Yes, the Performance is already a great power supply and delivers music on a very high level. And yet: the spectacular openness, finesse and composure of the tube PSU is remarkable even for high end standards as it lends the Taurus an almost magically captivating touch. This is "Analog at its best"! So much so, by the way, that the two colleagues present and myself immediately checked our account balance in mind, as we confirmed to each other right away. This special experience is something you want, no, you need every day. Within a very short time addiction sets in – without any health risks of course: "RöNtgen" please!

Twelve-Inch Tranquility

Up to this point, the Taurus ran with the EMT MC Pure Black, which the German distributor had mounted on Brinkmann's long twelve-inch tonearm 12.1 – probably to increase the risk of addiction even more. Of course, bases for the smaller models 10.0 and 10.5 as well as arms from other manufacturers are available. But why should you cut back? Especially since the manufacturer of the 12.1, which describes a flatter arc across the record and thus reduces tracking errors, not just lengthened the tube, but also took constructive measures to counteract its thus increased tendency to oscillate. The 12.1 definitely supports the inner peace and overview that are characteristic of the Taurus, in addition to its precise rhythm and liveliness, and it thus supports the effect of the RöNtII.
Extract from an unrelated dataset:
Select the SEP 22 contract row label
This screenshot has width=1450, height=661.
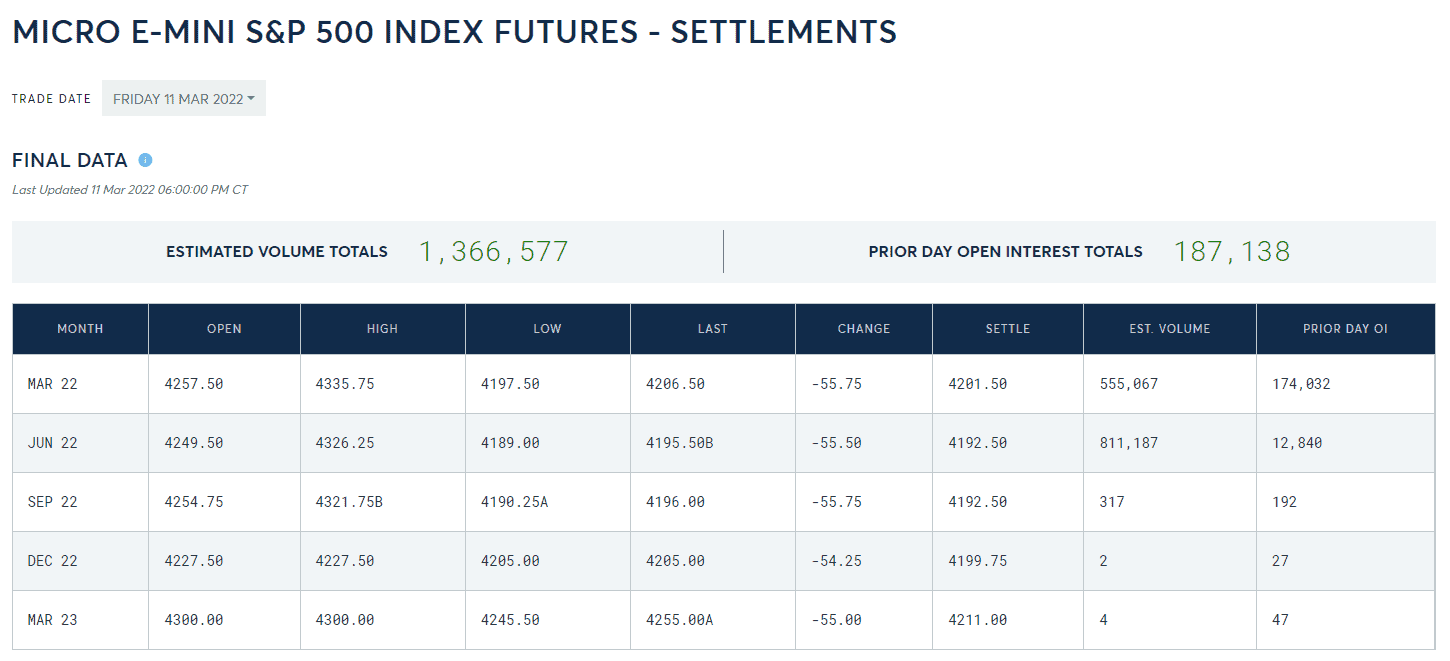click(x=52, y=502)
As we quickly found out in individual testing, EMT's Pure Black impresses with its top sound, which reveals itself in pronounced clarity and three-dimensionality combined with naturally sonorous timbre. If you however think that the record player's impressive performance is mainly due to this specific cartridge, you are wrong. A Transrotor Figaro also benefited from the qualities of the Taurus with 12.1, so that the elegance and casual perfection of the titles of Lyn Stanley's fantastic sounding direct cut album "London With A Twist", which had just before been played by the EMT, flowed with almost the same esprit from our MC-scanner, which had proven itself in everyday testing. Per Figaro the Brinkmann also effortlessly underlined his class.

And for this, it needs little more than a high-quality rack as a solid basis for the drive, which is hardly resonance-prone and can be simply aligned horizontally. Of course, before you really get started, you should check the speed with the help of a stroboscope disc and, if necessary, readjust it using the mini potentiometers accessible from the back. This was not necessary with our test device. When connecting the power supply – no matter which one – it is absolutely necessary to keep the correct mains polarity. Note: If a RöNtII is connected with a wrong polarity, a good part of its sonic advantage is lost.

Master Signature

If everything is done right, the Taurus and its Performance supplier, which we used for all crosschecks, will easily be on par with other turntables of the reference class. The Brinkmann always developed a special understanding for fine dynamic and tonal nuances, dabbing delicate details into his well organized and diversified sound patterns with a sure hand and, depending on the music, offering a smooth and fluid timing.

The Thaurus thus emphasized Helmut Brinkmann's instinctive feeling, who launched a worthy direct-drive counterpart to the almost legendary belt-drive turntable "Balance". And the RöNtII crowns his work of sound art by adding even more musical soul to the Taurus's immaculate body – listening to it thus becomes an experiences that will stick in your memory for ages to come.